**Problem details**: Where does the word "dimensions" appear in the entries below? Copy each line that holds it.

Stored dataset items
****************

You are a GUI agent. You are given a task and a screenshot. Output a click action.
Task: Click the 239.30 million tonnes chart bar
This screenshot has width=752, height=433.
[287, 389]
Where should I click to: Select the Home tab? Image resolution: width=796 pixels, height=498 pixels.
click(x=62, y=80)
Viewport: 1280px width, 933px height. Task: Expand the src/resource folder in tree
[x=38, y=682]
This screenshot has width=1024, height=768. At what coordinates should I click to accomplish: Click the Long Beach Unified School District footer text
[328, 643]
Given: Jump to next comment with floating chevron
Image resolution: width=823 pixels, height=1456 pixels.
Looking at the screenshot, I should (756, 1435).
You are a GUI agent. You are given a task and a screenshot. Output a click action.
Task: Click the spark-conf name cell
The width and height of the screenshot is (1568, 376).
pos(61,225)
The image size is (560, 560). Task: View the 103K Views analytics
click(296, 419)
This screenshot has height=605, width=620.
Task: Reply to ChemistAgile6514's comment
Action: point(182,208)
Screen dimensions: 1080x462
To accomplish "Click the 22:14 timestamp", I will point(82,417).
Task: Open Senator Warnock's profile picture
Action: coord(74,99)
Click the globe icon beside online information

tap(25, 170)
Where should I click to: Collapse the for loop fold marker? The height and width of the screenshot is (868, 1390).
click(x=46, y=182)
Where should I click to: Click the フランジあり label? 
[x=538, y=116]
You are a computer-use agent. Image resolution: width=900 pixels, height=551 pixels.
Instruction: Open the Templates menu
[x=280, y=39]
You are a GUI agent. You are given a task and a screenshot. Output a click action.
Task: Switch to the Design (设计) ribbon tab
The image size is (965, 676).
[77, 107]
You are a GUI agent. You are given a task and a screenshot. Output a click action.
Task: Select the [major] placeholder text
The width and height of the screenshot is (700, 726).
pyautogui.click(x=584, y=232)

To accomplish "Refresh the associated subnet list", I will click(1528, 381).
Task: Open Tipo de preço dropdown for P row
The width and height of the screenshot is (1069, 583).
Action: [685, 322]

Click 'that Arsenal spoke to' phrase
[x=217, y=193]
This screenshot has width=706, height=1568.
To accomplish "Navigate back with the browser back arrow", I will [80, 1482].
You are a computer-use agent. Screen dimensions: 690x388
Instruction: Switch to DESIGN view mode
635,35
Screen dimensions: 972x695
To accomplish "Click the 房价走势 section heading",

****************

**Task solution**:
Screen dimensions: 1080x462
You are a computer-use agent. Screen dimensions: 690x388
Screen dimensions: 972x695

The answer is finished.